Task brief -
Starting with the line that contains "Viewport: 693px width, 433px" and going on through the end of the lines, switch "Select" to "Choose" and write out only those lines again with everything else unchanged. Leave the pictures out.

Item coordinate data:
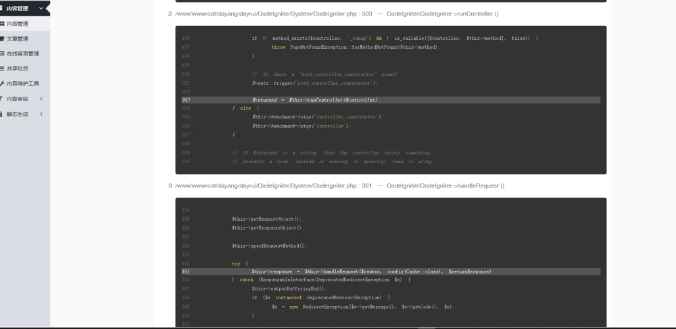
Task: Click the 静态生成 icon in sidebar
Action: tap(3, 114)
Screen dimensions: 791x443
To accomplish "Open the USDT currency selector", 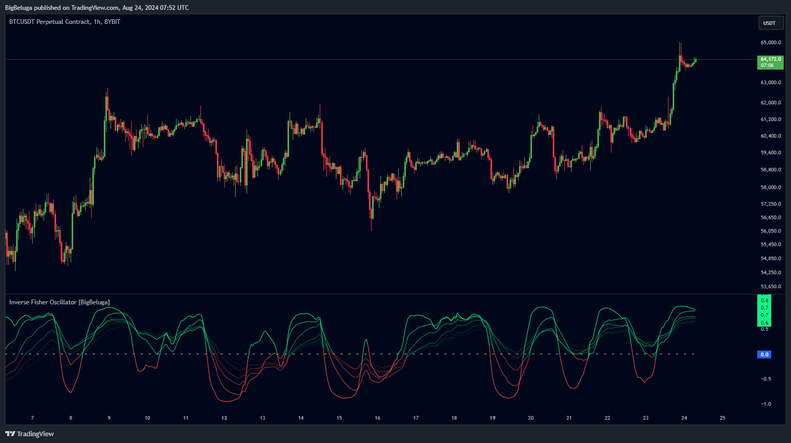I will pyautogui.click(x=770, y=23).
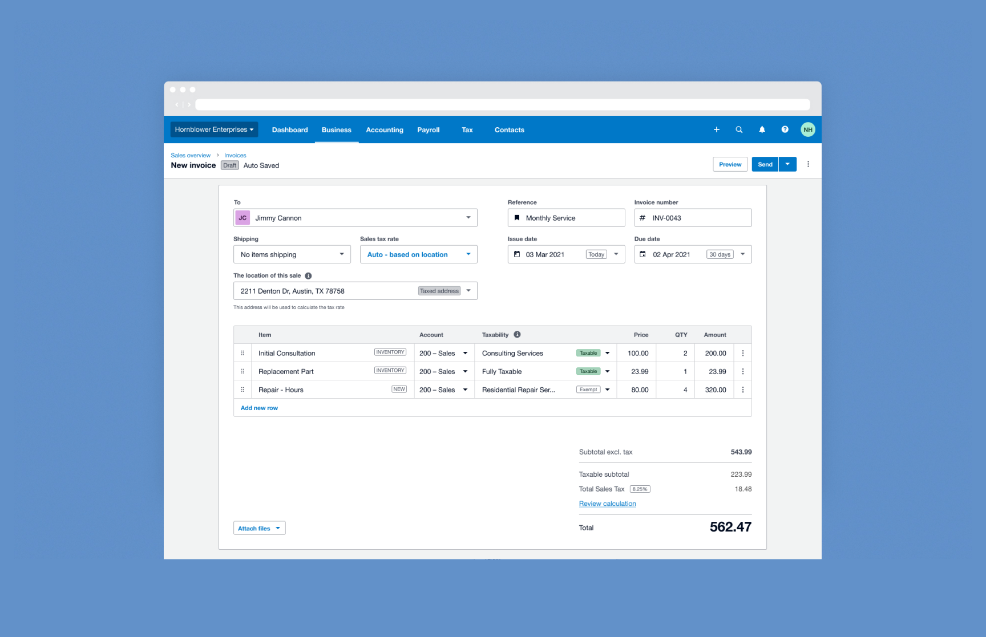This screenshot has height=637, width=986.
Task: Open more options for Repair - Hours row
Action: pos(742,390)
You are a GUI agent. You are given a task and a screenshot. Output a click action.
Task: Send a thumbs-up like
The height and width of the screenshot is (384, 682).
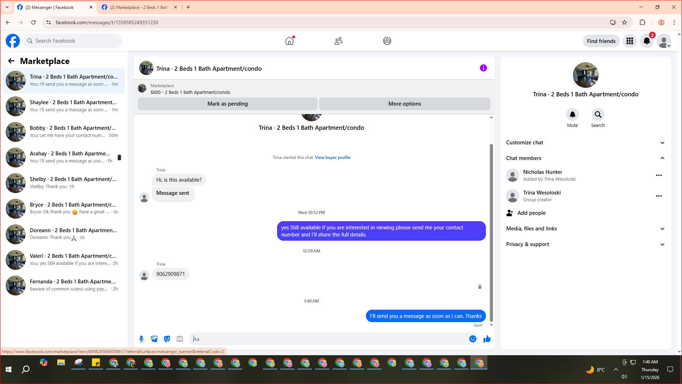point(487,339)
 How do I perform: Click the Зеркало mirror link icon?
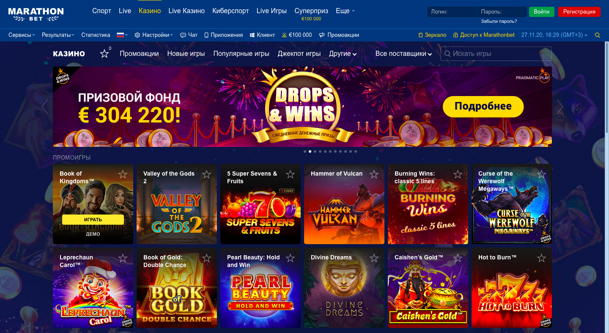point(420,35)
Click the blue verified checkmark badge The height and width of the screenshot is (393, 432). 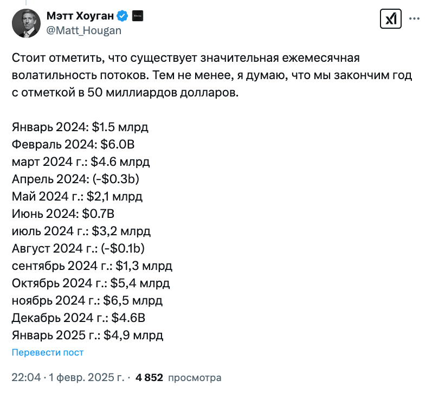click(x=122, y=16)
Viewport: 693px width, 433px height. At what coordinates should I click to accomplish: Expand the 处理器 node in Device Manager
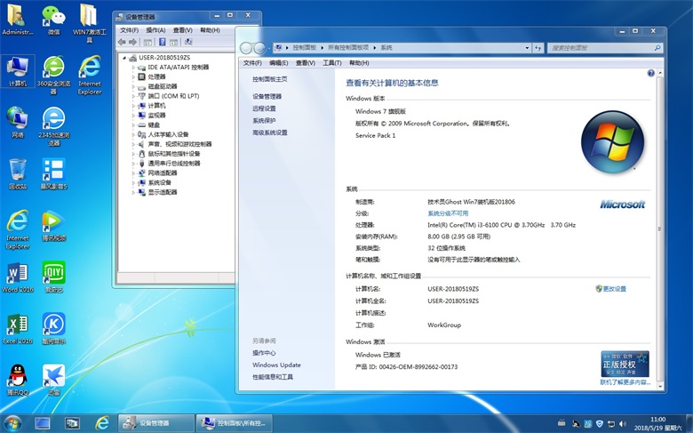click(134, 76)
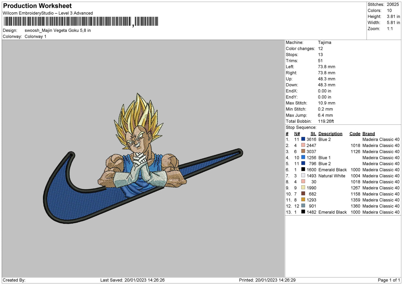Image resolution: width=403 pixels, height=285 pixels.
Task: Click the barcode under the worksheet title
Action: [81, 21]
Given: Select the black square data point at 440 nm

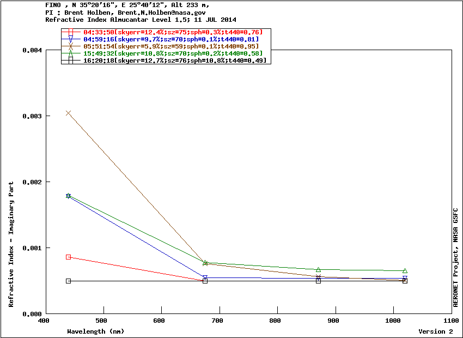Looking at the screenshot, I should click(69, 281).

Complete output -
Viewport: 693px width, 433px height. At what coordinates should I click to accomplish: Expand the 处理器 node in Device Manager
click(134, 76)
Image resolution: width=403 pixels, height=285 pixels.
Task: Click the barcode under the worksheet title
Action: [81, 21]
Given: Choose the black square data point at 440 nm

Looking at the screenshot, I should click(69, 281).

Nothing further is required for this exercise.